# Absolute value and square root

## Main Question or Discussion Point

what is /squared root sign4x+1 /
what does this equal because i'm confused when it has the square root sign on it all and it's absolute value

cristo
Staff Emeritus
Do you mean $|\sqrt{4x+1}|$? Here, the absolute value sign just means take the positive square root.

yup that's what i mean

so when i a take the absolute value of it, it looks the same or the square root is gone

cristo
Staff Emeritus
The square root is still there, since that is the operation being applied to (4x+1). When we take the square root of a number, we get a positive number, and a negative number (consider the simple example: $\sqrt{4}=\pm 2$, since (-2)2=4=22). By putting the absolute value around the square root is the same as saying that we are taking the positive square root (so, in our example$|\sqrt{4}|=+\sqrt{4}=2$).

Your expression above can be written $+\sqrt{4x+1}$.

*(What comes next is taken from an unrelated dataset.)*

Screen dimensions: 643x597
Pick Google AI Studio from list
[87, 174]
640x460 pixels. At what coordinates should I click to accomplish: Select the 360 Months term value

what happens after i take the absolut value of square root sign4x+1

so that's what it'll look like

Your expression above can be written $+\sqrt{4x+1}$.
Actually, his expression can be written $\sqrt{4x+1}$. Square roots are defined to be a FUNCTION, which means they CAN'T give you more than one result for any number in their domain (i.e. we can't have $\sqrt{4}=\pm 2$). By convention, $\sqrt{x} \ge 0$ for all $x \in [0,\infty)$.

cristo
Staff Emeritus
Actually, his expression can be written $\sqrt{4x+1}$. Square roots are defined to be a FUNCTION, which means they CAN'T give you more than one result for any number in their domain (i.e. we can't have $\sqrt{4}=\pm 2$). By convention, $\sqrt{x} \ge 0$ for all $x \in [0,\infty)$.
Lets be clear that in general |f(x)| can't be written as simply +f(x)! Here that was true because $\sqrt{x}$ is by definition non-negative. If f(x)= x and x= -4 then |f(x)|= |-4|= 4 while +f(x)= +(-4)= -4.